+++ Text segment +++
We might once have expected culture to swing like a pendulum—from belief to skepticism, from sincerity to irony, from myth to mechanism and back again. But the pendulum no longer returns. It loops, it flickers, it resonates across registers. The globalised mediasphere—saturated with recycled symbols, memes, rituals, ideologies—no longer insists on a single frame of truth. Instead, it churns. And we, the audience, are learning to live inside the churn.
In this murky middle, postmodernism’s refusal to choose has given way to metamodernism’s compulsion to try. We see creators invoking the grand narratives again—not because they believe them fully, but because they suspect that belief itself is necessary. We see sincerity reborn not in naivety, but in full view of irony’s ruins. And perhaps most significantly, we see a revival of the mythic impulse—not just in the return of old gods in new costumes, but in the very structure of how stories are told, shared, and felt.
This is where Carl Jung’s idea of the transcendent function enters the frame—not as nostalgia for a symbolic past, but as a model for emergent thought. For Jung, the psyche resolves opposition not by choosing sides, but by allowing a third thing to emerge—something new, something irreducible, born not of compromise but of confrontation. It is this process, dialectical and generative, that metamodern culture seems to perform.
+++
**What you will do:**
a. Answer each question using the metamodernism passage:
(i) What does the globalised mediasphere do instead of insisting on a single frame of truth?
(ii) What has postmodernism's refusal to choose given way to?
(iii) According to Jung, how does the psyche resolve opposition?
b. Reproduce the metamodernism passage word for word, starting at "This is where" and ending at "seems to perform.".
c. Proceed with the metamodernism passage, picking up after its final sentence and keeping its line of argument.
The entries after this point come from a separate source and are not part of the metamodernism passage.
+++ Dataset content +++
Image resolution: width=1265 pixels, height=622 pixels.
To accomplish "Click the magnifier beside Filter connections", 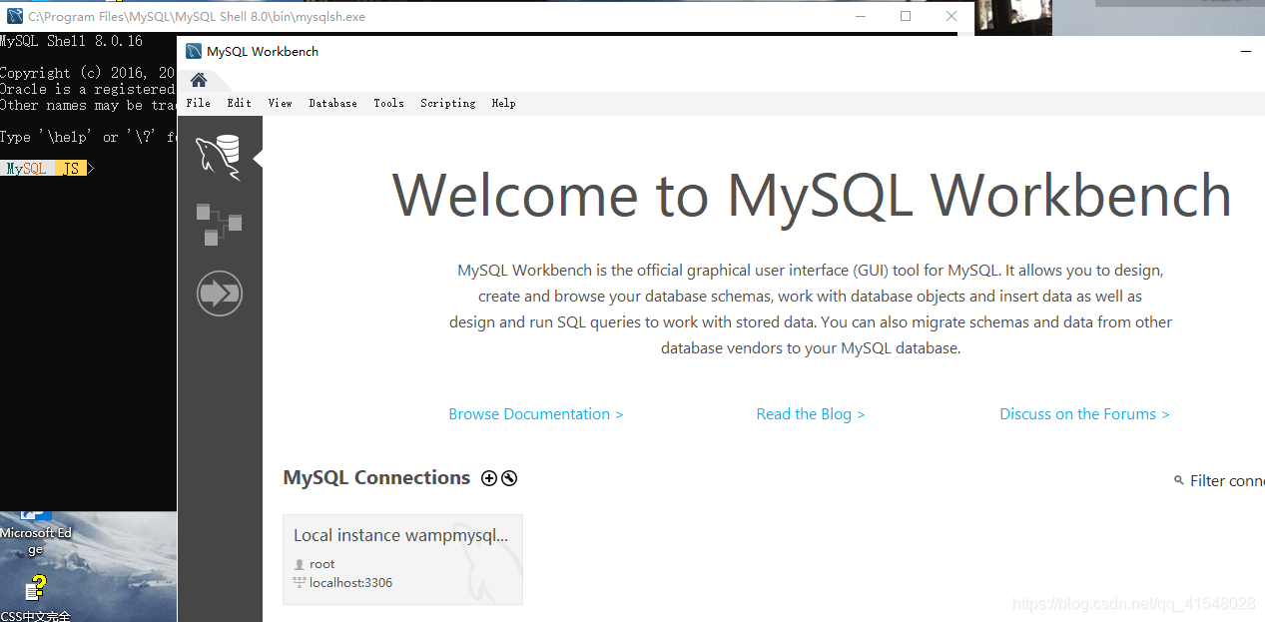I will point(1178,480).
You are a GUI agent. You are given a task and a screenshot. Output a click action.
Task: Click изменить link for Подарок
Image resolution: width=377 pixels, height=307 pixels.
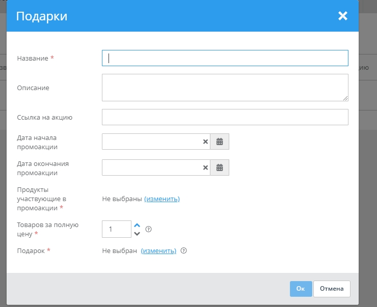(x=158, y=250)
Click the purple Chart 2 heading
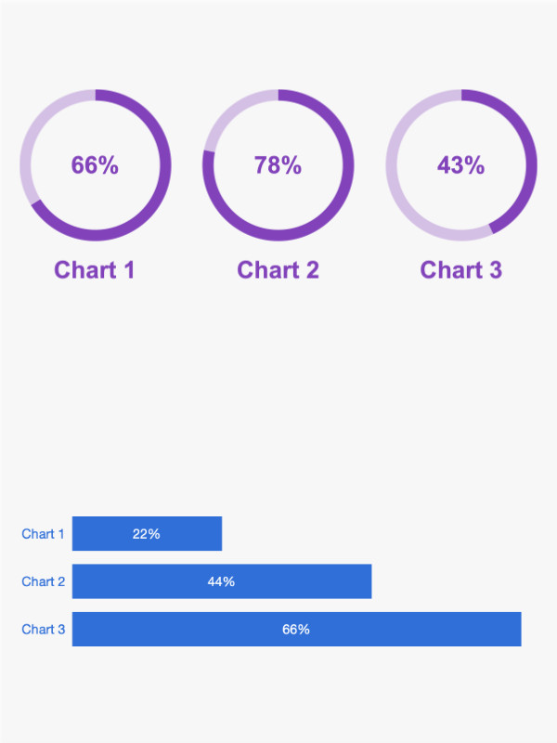The image size is (557, 743). pos(278,270)
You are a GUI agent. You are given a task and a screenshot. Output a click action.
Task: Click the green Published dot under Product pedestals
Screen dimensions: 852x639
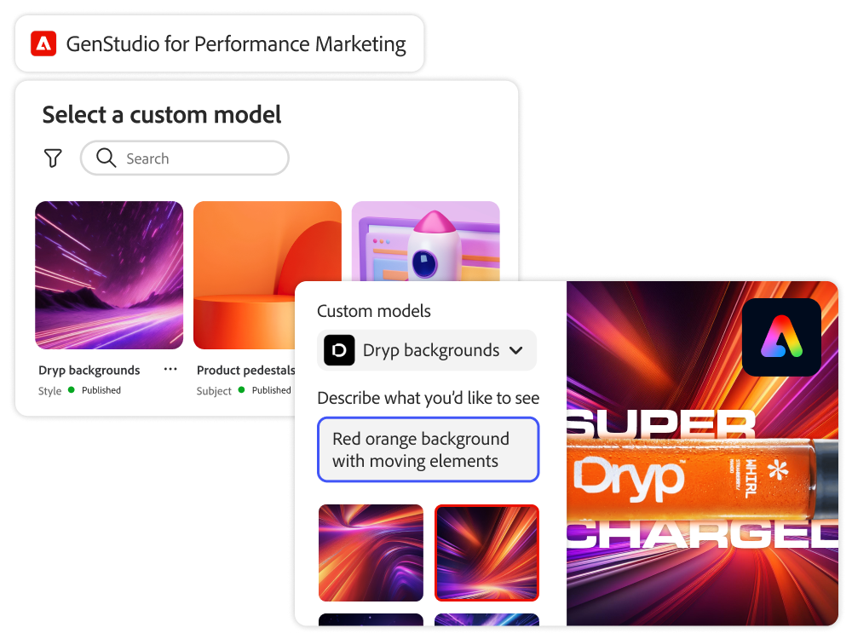point(241,390)
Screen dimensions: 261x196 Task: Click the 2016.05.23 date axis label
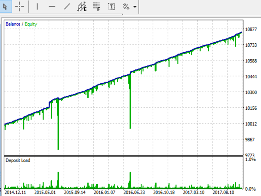[x=134, y=192]
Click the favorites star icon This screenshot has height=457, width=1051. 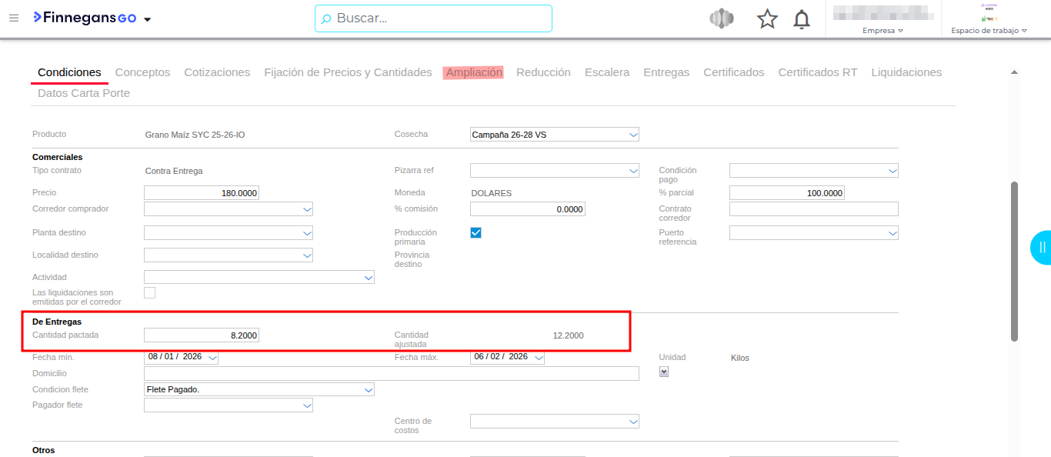pos(767,19)
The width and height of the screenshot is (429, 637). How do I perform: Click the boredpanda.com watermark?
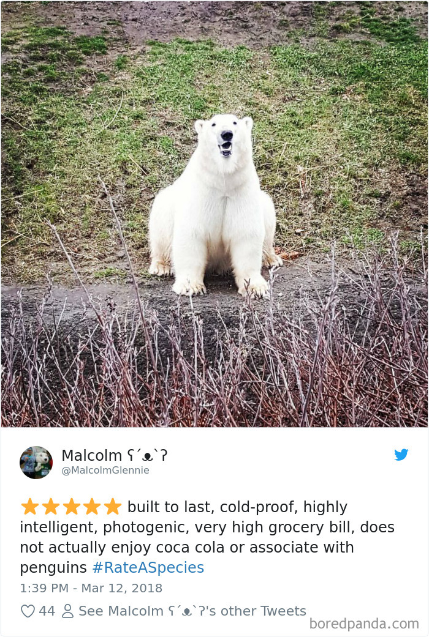(364, 624)
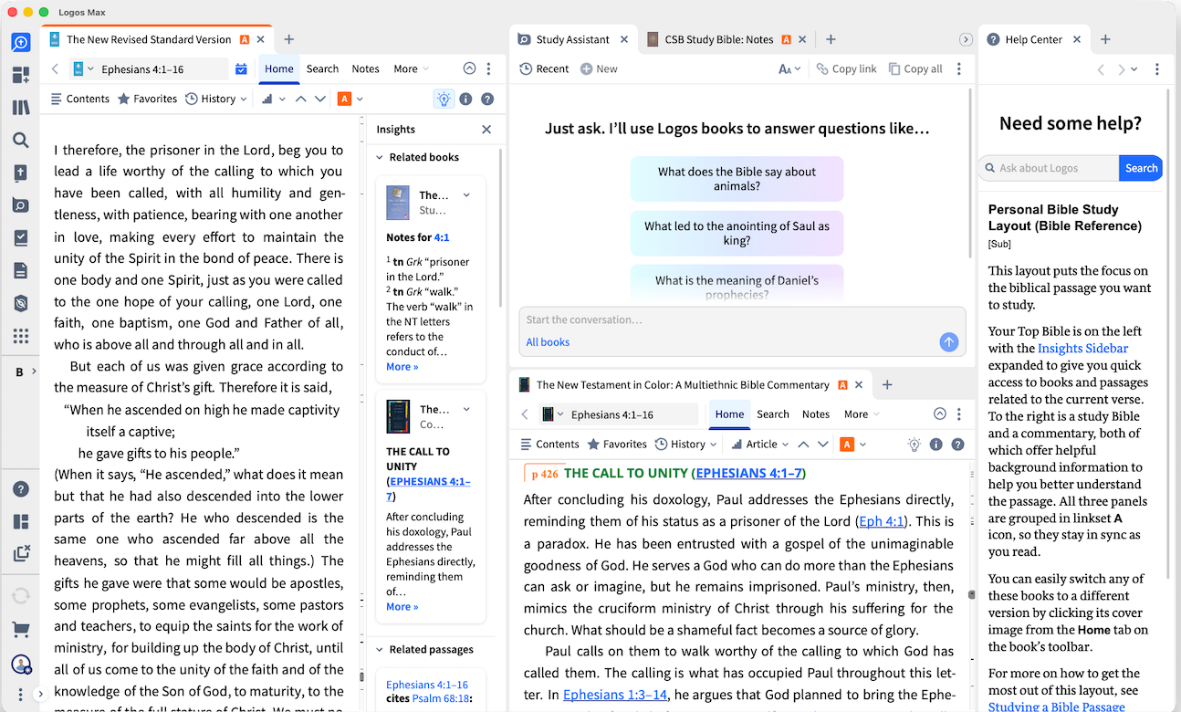Click the sidebar magnifier search icon

coord(20,141)
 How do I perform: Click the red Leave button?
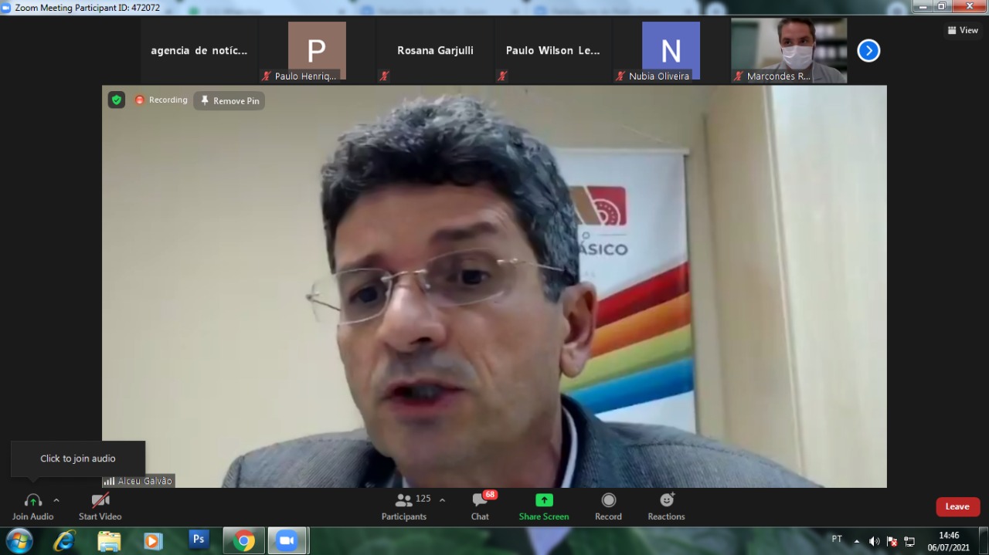957,506
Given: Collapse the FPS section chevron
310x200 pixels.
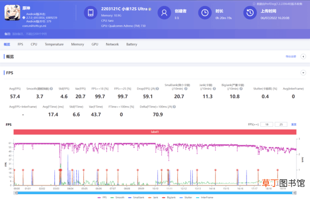Looking at the screenshot, I should click(303, 73).
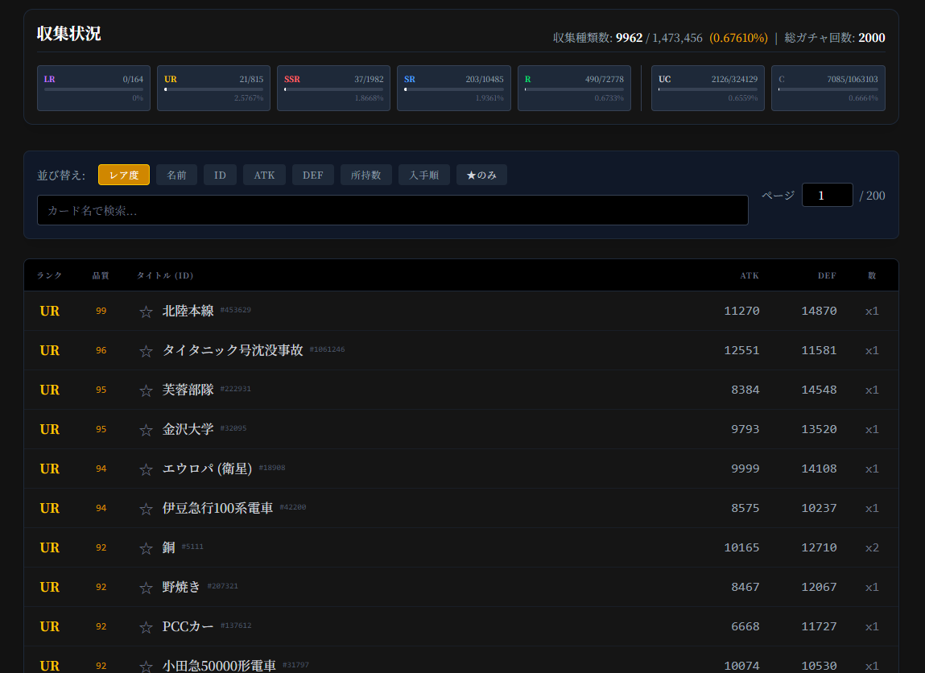The height and width of the screenshot is (673, 925).
Task: Sort the list by 名前
Action: click(176, 175)

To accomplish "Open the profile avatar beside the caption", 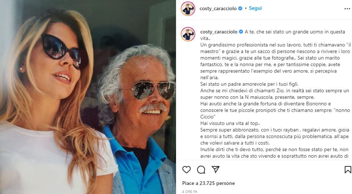I will pyautogui.click(x=188, y=34).
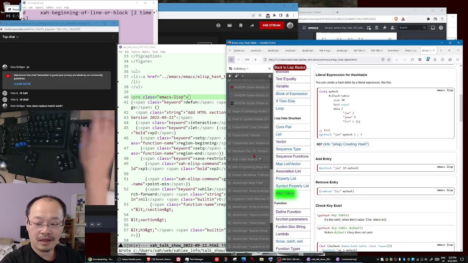Close the Sidebery sidebar panel
468x263 pixels.
pos(269,69)
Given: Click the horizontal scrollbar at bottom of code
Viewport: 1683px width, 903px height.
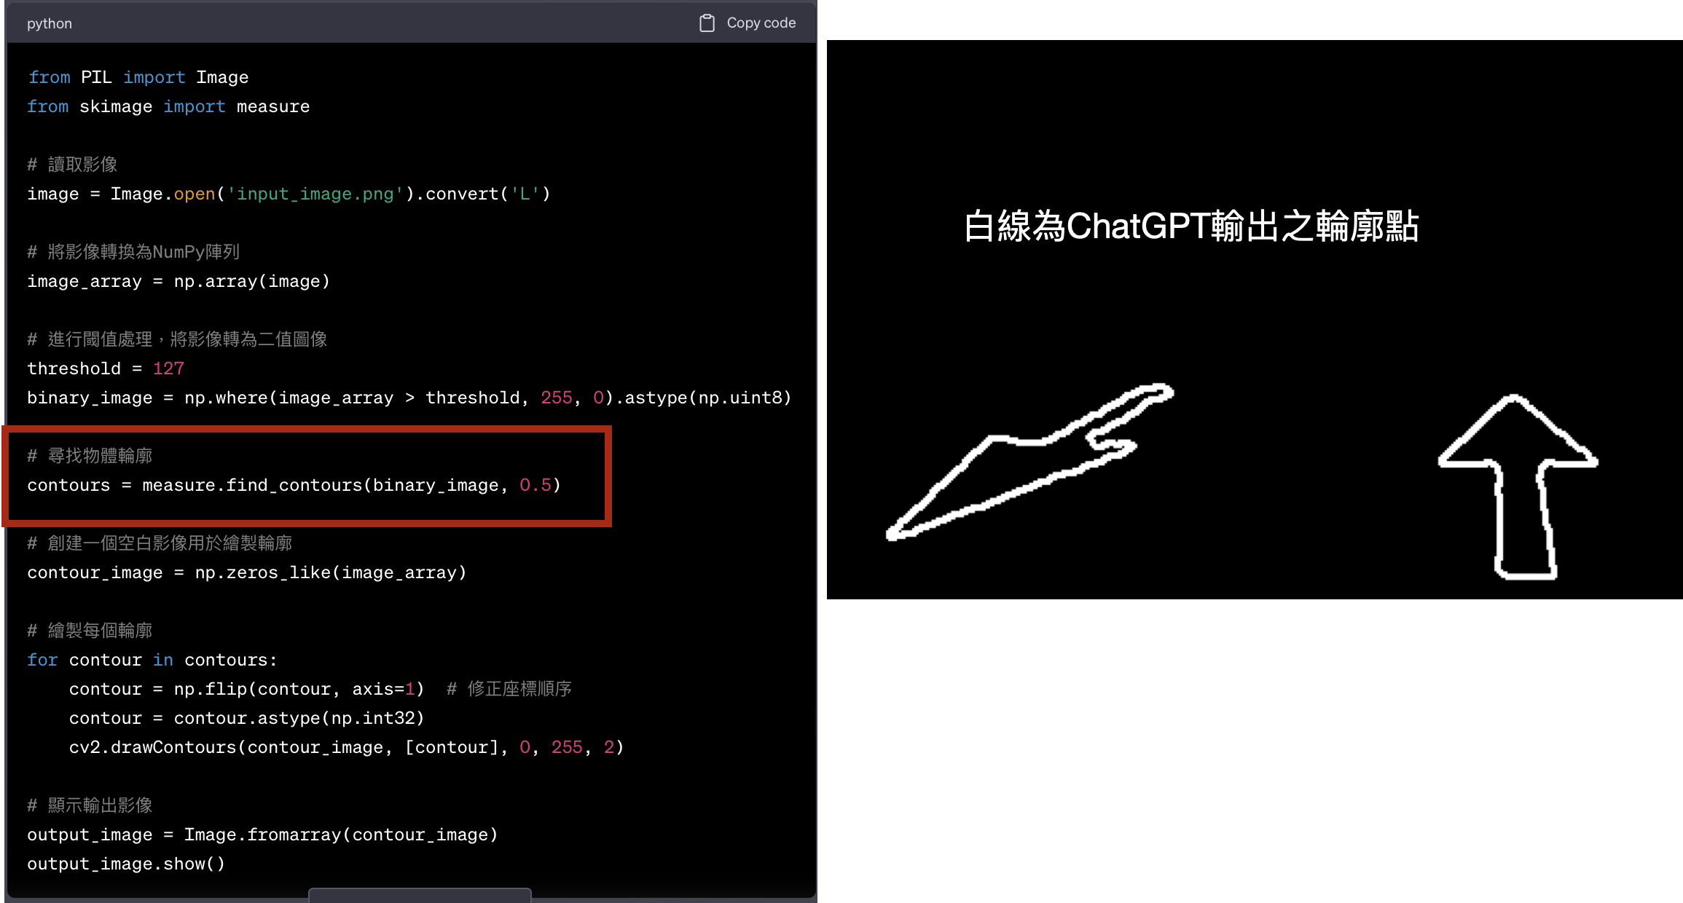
+++
**Exercise responses:**
a.
(i) It churns.
(ii) Metamodernism's compulsion to try.
(iii) Not by choosing sides, but by allowing a third thing to emerge.

b.
This is where Carl Jung’s idea of the transcendent function enters the frame—not as nostalgia for a symbolic past, but as a model for emergent thought. For Jung, the psyche resolves opposition not by choosing sides, but by allowing a third thing to emerge—something new, something irreducible, born not of compromise but of confrontation. It is this process, dialectical and generative, that metamodern culture seems to perform.

c.
Globalised popular culture—through games, music, digital art, and viral folklore—is now a vast arena for such emergence. It holds fragments of the sacred and the cynical, of utopian longing and dystopian shrug. But it is also restless. The energy of dissent—the refusal to remain trapped in irony, the insistence that feeling still matters—fuels the creative impulse toward synthesis. New myths do not replace old ones so much as absorb their power, reconfiguring them to meet the psychic and social demands of the moment.
We are not simply oscillating between sincerity and irony. We are composing something else entirely from the movement between them.
And this is the provocation: if the future of sensemaking is not about settling on the truth, but about opening up the space where truth might become possible again—how do we curate, compose, and care for that space?
Radio Lear does not offer answers. It tunes into the frequency where the next question begins to form.